Does Zig document the precise mechanics of noalias? Does it provide a mechanism for controllably exposing or not exposing provenance of a pointer? Does it specify the provenance ABA problem in atomics on compare-exchange somehow or is that undefined? Are there any plans to make allocation optimizations sound? (This is still a problem even in Rust land; you can write a program that is guaranteed to exhibit OOM according to the language spec, but LLVM outputs code that doesn't OOM.) Does it at least have a sanitizer like Miri to make sure UB (e.g. data races, type confusion, or aliasing problems) is absent?

If the answer to most of the above is "Zig doesn't care", why do people even consider it better than C?


safety-wise, zig is better than C because if you don't do "easily flaggable things"[0] it doesn't have buffer overruns (including protection in the case of sentinel strings), or null pointer exceptions.

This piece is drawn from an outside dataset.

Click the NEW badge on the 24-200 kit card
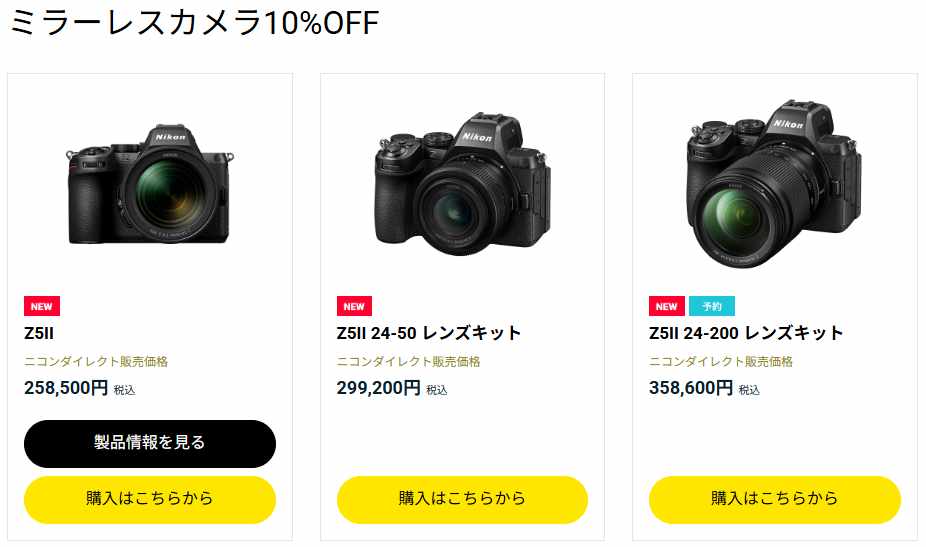The height and width of the screenshot is (547, 926). 667,306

Where this lies on the spectrum of "C to Rust" is a matter of judgement, but if I'm not mistaken it is easily a majority of memory-safety related CVEs. There's also no UB in debug, test, or release-safe. Note: you can opt-out of release-safe on a function-by-function basis. IIUC noalias is safety checked in debug, test, and release-safe.

In a sibling comment, I mentioned a proof of concept I did that if I had the time to complete/do correctly, it should give you near-rust-level checking on memory safety, plus automatically flags sites where you need to inspect the code. At the point where you are using MIRI, you're already bringing extra stuff into rust, so in practice zig + zig-clr could be the equivalent of the result of "what if you moved borrow checking from rustc into miri"

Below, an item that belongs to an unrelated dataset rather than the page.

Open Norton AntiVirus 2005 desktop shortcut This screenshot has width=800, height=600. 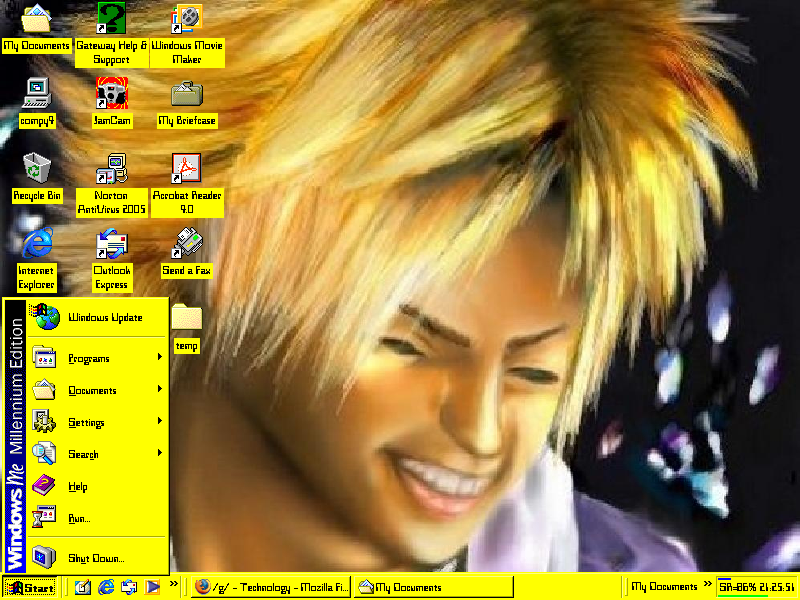(x=112, y=168)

[0] type erasure, or using "known dangerous types, like c pointers, or non-slice multipointers".


This is very much a "Draw the rest of the fucking owl" approach to safety.


what percentage of CVEs are null pointer problems or buffer overflows? That's what percentage of the owl has been drawn. If someone (or me) builds out a proper zig-clr, then we get to, what? 90%. Great. Probably good enough, that's not far off from where rust is.


Probably >50% of exploits these days target use-after-frees, not buffer overflows. I don’t have hard data though.

As for null pointer problems, while they may result in CVEs, they’re a pretty minor security concern since they generally only result in denial of service.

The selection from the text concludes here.